I’m not talking Roy Keane tackles or Joey Barton stares. The way City play, on the occasions the ball is lost we can rely on a clinical interception from Lukas Rupp or Oliver Skipp, Ben Gibson or Grant Hanley.

It’s almost as exquisite to see as the fast-flowing possession football their work unleashes; so no changes in the game please. But off the pitch - why not?

Since lockdown Norfolk Museums have offered virtual tours - including of the Museum of Norwich. Head upstairs and next to the scale model of the Rosary Road ‘Nest’ you’ll encounter The Norfolk Canary; the club mascot back in the 1930s.

The pointy-beaked, cigar smoking giant in morning coat and yellow top hat would look at home in a Wes Craven or David Lynch movie - he’d probably unnerve our own players so I’m not advocating the return of this sinister character.

But an edgy mascot figure can generate a feisty atmosphere - as Partick Thistle’s Kingsley has shown.

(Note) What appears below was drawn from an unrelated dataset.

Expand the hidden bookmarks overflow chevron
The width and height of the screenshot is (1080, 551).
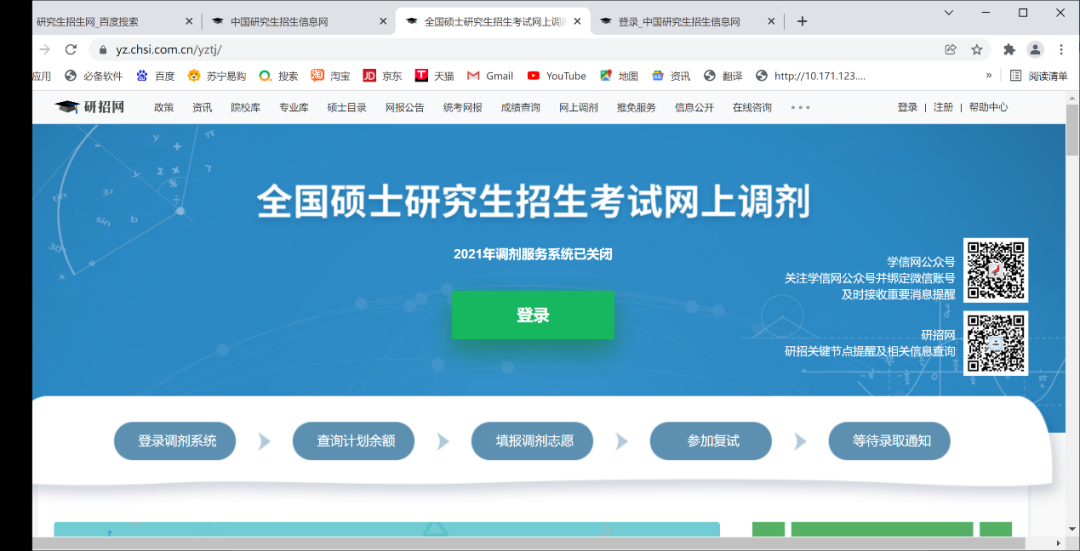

Designed by Turner Prize nominated artist David Shrigley, Kingsley has been described by fans as Lisa Simpson on meth - but now has a devoted following with home supporters while generating good natured antagonism in the away stands. And year after year the pointy yellow prickle wins the UK vote for best club mascot.

The Norfolk Canary’s replacement in the 40s and 50s could give Kingsley some healthy competition. The Norfolk Dumpling mascot was a grotesque gray blob - not unlike a round, monochrome SpongeBob SquarePants. The Dumpling would be sure to unsettle the opposition and their fans, but as an icon of the club’s history would likely inspire and enthuse the rest of us.

The link to a regional delicacy is neat too - and how apt would a culinary mascot at a club with Delia Smith on its board?

Throughout the world the vast majority of sporting mascots are animals (and a number of other football teams; FC Nantes, UD Las Palmas, Brazil’s Ypiranga and of course Fenerbahce, all have canaries).

But mascots based on foodstuffs? Few and far between but some hilarious examples: Spain’s CD Leganés has Super Pepino the Cucumber, Ehinnne FC in Japan’s J2 league has a trio of angry tangerines while for the K League’s Jeju United its two oranges. Closer to home, Wigan have Crusty the Pie and Forfar Athletic Baxter the Bridie (a giant pastie) to gee up the home crowd.

So when it’s time for football’s cartoonish costumed characters to come back from ‘Fur Low’ (sorry but it was too good/bad to miss!) perhaps the Captain needs a tougher side kick? And why not have the snack on offer in the concourse concessions too?

I was recently asked to give my ‘Opposition Visitor’s View’ for the Forest matchday programme and one of the questions was what do we Norwich folks call a bacon roll (a bacon roll obv!).

My interviewer Scott told me that as well as ‘roll’ and the standard ‘bap’ and ‘cob’ replies from supporters around the country he’d also had ‘baguette’ as an answer. That’s QPR fans for you!

I did think at the time that bacon dumplings might have a niche appeal for NCFC fans with a pint or cuppa at half time?

The campaign for the return of the Norfolk Dumpling to Carrow Road starts here.